Q: I bought a car two months ago from an used car dealer. It started giving problems right two weeks after purchase and
engine has to be rebuilt which would cost me double the price of the car and it's just two months since I bought. I had already spent some thousands of dollars on it so far and now this engine replacement has come. The dealer is in Detroit and I stay in Lansing unable to go that far by this car and do a regular commute even. Bought this car on loan which brought my credit score down, so I can't buy a new one now or sell this one off. I am a recent graduate who landed into a good job recently and then this happens making me spend hundreds of dollars on uber everyday. Any help would greatly be appreciated.
I would need to review the purchase agreement and finance agreement to give you a more detailed response. However, most used vehicles are purchased "as-is". If you purchased the vehicle “as-is” it means you buy it with all its defects and nonconformities. Essentially, because the vehicle is not warranted, you may not have a legal claim. If there is no warranty as to the vehicle’s mechanical ability, the only potential claim you may have is for fraud, (ie. odometer fraud, title fraud). Most oral promises relating the mechanical ability of a used vehicle are not enforceable in court. So, whether you received a warranty is a critical fact in the analysis.

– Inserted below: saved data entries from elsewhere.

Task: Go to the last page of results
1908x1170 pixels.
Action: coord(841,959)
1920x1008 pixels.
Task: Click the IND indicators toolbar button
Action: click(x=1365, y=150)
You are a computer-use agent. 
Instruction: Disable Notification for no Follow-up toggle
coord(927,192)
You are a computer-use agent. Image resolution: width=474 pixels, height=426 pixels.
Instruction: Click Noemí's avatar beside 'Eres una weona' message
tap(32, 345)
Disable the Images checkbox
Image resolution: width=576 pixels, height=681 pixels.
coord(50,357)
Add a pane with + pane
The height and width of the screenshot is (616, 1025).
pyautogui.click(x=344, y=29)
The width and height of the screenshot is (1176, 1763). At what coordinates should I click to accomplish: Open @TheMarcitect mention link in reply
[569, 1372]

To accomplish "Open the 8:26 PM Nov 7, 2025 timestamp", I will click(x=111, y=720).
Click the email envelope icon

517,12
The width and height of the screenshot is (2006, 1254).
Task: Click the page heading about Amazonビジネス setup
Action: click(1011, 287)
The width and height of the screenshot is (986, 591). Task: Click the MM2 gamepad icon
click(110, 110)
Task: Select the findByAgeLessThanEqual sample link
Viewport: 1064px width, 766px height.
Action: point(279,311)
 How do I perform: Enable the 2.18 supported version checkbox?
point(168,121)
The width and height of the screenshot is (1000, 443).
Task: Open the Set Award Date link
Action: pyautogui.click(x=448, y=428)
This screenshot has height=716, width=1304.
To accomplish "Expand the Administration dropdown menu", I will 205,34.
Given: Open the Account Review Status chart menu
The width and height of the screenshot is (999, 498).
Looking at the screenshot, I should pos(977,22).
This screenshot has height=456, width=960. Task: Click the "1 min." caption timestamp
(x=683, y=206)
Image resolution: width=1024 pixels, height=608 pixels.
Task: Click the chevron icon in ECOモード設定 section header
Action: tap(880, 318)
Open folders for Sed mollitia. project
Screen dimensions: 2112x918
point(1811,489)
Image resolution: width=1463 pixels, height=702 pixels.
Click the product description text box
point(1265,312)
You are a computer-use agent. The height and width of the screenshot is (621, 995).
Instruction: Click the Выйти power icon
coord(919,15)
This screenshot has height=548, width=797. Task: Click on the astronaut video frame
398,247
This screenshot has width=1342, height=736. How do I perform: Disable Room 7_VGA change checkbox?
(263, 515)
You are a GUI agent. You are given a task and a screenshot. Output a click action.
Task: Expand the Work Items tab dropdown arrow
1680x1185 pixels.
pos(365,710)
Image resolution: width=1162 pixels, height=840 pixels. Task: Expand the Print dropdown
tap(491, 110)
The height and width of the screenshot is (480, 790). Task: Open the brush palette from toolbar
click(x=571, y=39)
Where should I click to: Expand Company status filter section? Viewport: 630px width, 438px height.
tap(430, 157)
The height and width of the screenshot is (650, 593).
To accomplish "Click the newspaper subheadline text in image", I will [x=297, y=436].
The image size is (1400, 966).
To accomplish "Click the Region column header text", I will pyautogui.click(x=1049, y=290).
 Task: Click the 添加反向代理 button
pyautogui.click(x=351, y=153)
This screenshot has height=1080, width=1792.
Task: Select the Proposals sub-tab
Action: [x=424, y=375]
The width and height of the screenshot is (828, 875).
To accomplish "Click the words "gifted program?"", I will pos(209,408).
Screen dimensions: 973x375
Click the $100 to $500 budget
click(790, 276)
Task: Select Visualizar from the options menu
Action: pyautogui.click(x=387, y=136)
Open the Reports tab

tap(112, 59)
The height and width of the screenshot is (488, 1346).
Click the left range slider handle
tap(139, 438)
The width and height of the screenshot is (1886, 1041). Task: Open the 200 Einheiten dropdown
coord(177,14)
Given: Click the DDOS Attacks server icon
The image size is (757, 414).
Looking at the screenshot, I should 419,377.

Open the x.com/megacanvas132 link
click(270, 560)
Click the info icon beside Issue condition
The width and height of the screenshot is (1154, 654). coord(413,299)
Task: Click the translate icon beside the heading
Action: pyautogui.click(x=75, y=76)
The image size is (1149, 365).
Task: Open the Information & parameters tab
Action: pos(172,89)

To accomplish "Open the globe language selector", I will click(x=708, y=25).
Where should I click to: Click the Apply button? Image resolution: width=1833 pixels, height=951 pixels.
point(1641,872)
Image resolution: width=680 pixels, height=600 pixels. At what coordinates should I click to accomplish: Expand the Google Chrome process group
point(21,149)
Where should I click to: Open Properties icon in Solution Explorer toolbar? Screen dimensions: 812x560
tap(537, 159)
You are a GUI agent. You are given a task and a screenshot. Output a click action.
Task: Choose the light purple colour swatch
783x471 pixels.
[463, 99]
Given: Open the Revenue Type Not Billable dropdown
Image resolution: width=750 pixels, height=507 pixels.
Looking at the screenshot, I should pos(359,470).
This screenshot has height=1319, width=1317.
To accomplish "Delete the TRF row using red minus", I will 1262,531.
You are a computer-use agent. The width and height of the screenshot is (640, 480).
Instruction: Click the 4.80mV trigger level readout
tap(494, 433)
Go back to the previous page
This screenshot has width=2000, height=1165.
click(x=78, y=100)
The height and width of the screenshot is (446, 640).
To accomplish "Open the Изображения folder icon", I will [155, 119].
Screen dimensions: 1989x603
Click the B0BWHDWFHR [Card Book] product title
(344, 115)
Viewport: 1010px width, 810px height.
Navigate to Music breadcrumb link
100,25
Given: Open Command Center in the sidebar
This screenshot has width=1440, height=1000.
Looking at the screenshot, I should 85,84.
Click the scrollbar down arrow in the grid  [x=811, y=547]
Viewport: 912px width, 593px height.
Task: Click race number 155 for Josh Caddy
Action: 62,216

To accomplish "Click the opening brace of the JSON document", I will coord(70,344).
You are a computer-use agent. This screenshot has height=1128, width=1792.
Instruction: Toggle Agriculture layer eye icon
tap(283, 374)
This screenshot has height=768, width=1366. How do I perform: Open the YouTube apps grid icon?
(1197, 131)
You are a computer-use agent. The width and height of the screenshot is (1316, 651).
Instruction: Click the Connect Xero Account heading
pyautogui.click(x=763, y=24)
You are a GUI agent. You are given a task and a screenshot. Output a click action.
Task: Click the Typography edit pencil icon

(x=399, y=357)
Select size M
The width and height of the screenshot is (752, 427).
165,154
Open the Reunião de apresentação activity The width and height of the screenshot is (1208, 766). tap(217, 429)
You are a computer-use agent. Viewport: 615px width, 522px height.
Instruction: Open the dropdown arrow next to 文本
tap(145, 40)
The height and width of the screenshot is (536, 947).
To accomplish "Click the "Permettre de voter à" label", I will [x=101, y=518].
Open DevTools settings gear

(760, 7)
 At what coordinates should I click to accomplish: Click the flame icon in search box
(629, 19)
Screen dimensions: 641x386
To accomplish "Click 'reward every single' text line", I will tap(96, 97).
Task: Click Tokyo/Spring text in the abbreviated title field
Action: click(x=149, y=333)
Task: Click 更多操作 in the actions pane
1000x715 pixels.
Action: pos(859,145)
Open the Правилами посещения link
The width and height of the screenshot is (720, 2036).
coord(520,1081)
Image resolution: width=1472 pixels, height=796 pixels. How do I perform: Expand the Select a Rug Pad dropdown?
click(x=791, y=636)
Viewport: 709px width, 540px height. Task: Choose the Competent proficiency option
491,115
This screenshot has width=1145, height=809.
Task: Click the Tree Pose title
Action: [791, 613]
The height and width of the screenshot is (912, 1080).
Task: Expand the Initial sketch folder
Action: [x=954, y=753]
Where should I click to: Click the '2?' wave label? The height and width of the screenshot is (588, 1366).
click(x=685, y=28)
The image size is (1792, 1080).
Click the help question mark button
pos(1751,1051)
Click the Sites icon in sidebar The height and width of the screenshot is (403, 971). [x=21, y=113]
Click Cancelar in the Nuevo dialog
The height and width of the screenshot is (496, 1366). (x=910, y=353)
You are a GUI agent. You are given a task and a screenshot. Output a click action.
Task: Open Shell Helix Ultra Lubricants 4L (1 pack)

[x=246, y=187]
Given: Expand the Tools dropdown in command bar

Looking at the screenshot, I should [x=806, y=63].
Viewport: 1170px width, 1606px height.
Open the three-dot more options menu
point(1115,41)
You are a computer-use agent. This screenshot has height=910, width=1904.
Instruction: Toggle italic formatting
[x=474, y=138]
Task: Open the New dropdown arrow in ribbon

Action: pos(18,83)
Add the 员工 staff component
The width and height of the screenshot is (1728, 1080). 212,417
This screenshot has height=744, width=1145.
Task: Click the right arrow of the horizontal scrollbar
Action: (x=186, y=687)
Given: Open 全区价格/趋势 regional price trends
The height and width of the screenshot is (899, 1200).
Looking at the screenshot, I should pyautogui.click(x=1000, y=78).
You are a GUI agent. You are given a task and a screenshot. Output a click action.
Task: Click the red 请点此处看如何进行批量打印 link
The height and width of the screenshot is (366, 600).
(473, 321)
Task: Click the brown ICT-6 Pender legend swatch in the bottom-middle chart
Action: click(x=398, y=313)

Finally, if the seller is a licensed dealer, they must have a “Buyer’s Guide” posted conspicuously on the vehicle before you purchase it. This Buyer’s Guide is required by the FTC and includes various notices regarding the vehicle and the warranty or service contract. If there was no Buyer’s Guide, this fact may be used as some leverage to get you out of the vehicle or get it fixed. I suggest you contact an experienced consumer protection attorney in your area to review your situation.